2011 was a great year for folks invested in Treasuries because prices rose driving yields down. What happened this year and what will continue in 2012 is flight to quality buying of U.S. Treasuries as investors flee Euro denominated assets especially EU government debt. The problem is gigantic and politicians are unwilling or unable to forge a solution and sell it to their voters. The ECB and the Fed has backstopped the EU banking system to provide liquidity but two thing have to happen: 1) losses most be taken and some entities recapitalized and 2) EU members need to decide if they are willing to have nations with no responsible fiscal policy to remain part of the Union. These are not easy choices.
What will the economy see in 2012?
1) Since 2012 is a Presidential election year we will see massive amounts of b.s. from the candidates and the media which back them. Objective interpretation of the data will be difficult to find.
3) It is actually worse than that. It is difficult to objectively interpret that data when the data is bogus. Well, it isn't really more difficult it is more a waste of time. We recently say NAR (National Association of Realtors) revise the last 5 years of Existing Home Sales downward. Did anyone believe NAR before that? Does anyone believe NAR now?
GDP data is released each quarter with, essentially, two months of real data and one month of guesstimates. Why? This is very important data. Why not wait until BEA has three months of data and then make the first release. Why do the deflators used by BEA to correct for inflation not the same as inflation data from BLS? Why does BEA refuse to explain how they get these numbers?
The media concentrates on the Unemployment Rate when a better measure of economic health is the percentage of the population which is working (Labor Participation Rate.) The fact that the Unemployment Rate went down this month was more due to the large number of people who stopped looking for jobs rather that the number of people who actually found jobs. In November 120,000 found work and 315,000 gave up looking for a job. Is that supposed to be good news?
It is my view that we do a poor job of collecting and reporting economic fundamantals. I am going to talk about this a lot in the coming year and suggest alternate sources of data. That is why, for example, I have often handed over analysis of GDP to Rick Davis of Consumer Metrics Institute.
4) Fiscal vs. Monetary Policy vs. Politics
We try to make believe that fiscal policy "taxes and spending" and monetary policy (interest rates and size of the money supply) are separate domains but it is obvious that they no longer are. The collapse of the housing bubble still has a pervasive effect on: the banking system, the deficit, and the jobs market. Massive injections of liquidity on the part of the Fed staved off disaster but with the consumer still struggling to make his payments the effects of increased money supply and Keynesian stimulus have been minimal.
On top of this, the fact is that politicians do not make fiscal decisions for any economically rational reason but solely to increase their own power and their probability of reelection.
There is a connection between bad data and bad fiscal policy. Economist William Barnett makes that case that because of the complexity of financial instruments such as MBS, simple sum money aggregates do not give an adequate measure of money supply. Barnett has created a new measure of money supply called M4- or the Divisa Monetary Index.

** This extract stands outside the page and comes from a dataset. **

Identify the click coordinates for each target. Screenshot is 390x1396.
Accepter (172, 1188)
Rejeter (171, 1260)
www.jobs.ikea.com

This weighs the various components of money supply. Just a few weeks ago the St. Louis Fed started reporting the Divisa Monetary Index calling it MSI (Monetary Services Index) . I will write about this some time in the next few months. This is a link to the St. Louis Fed's explanation of MSI.
5) A Continued Miserable Housing Market
The worst of the housing crisis is in the past but values are still falling. They will continue to do so until the excess inventory created by foreclosures and the delay of foreclosure is cleared. There are a lot of houses out there which can be had for low prices if one puts the time into it and picks up smoothing from a foreclosure sale. Last week there was celebration because New Home Sales for November were 315,000 (annualized.) While 315,000 is larger that the previous month's 307,000 it is still pathetic. And this is with 30 year fixed rates at 4%!
6) Continued Mistrust of Wall Street and Business
While it is easy to be dismissive of OWS because it mixed together a stew of things the fact is that the grievances are well-based. Investment bankers do too little investing and job creating. Corporate executives are too little concerned about the well-being of their companies and their customers and too much concerned about rewards from short term profits and management of the stream of data which affects the price of the company's stock. Investment banks which make buy/hold/sell recommendations are laughable. They refuse to make any significant number of sell recommendations because that would not be conducive to doing business with those companies in the future.
I do not see this so much as "something is wrong with the system" as something is wrong with the players. Corporate ownership is too spread out for anyone to able to offer a sort of moral guidance. In my view there are a lot of entities which should not even be corporations. Wall Street worked better when the investment banks were not public companies but partnerships. Is the solution reverting these to partnerships? Maybe. At least then would be no value in misrepresenting income or net worth.
7) EU
It will most likely be the case that interest rates here are driven not by any of the substantial issues above but rather by what happens in the EU. Concern over European banks will drive money to dollar denominated assets and perhaps send the 10 year yield closer to 1.5%.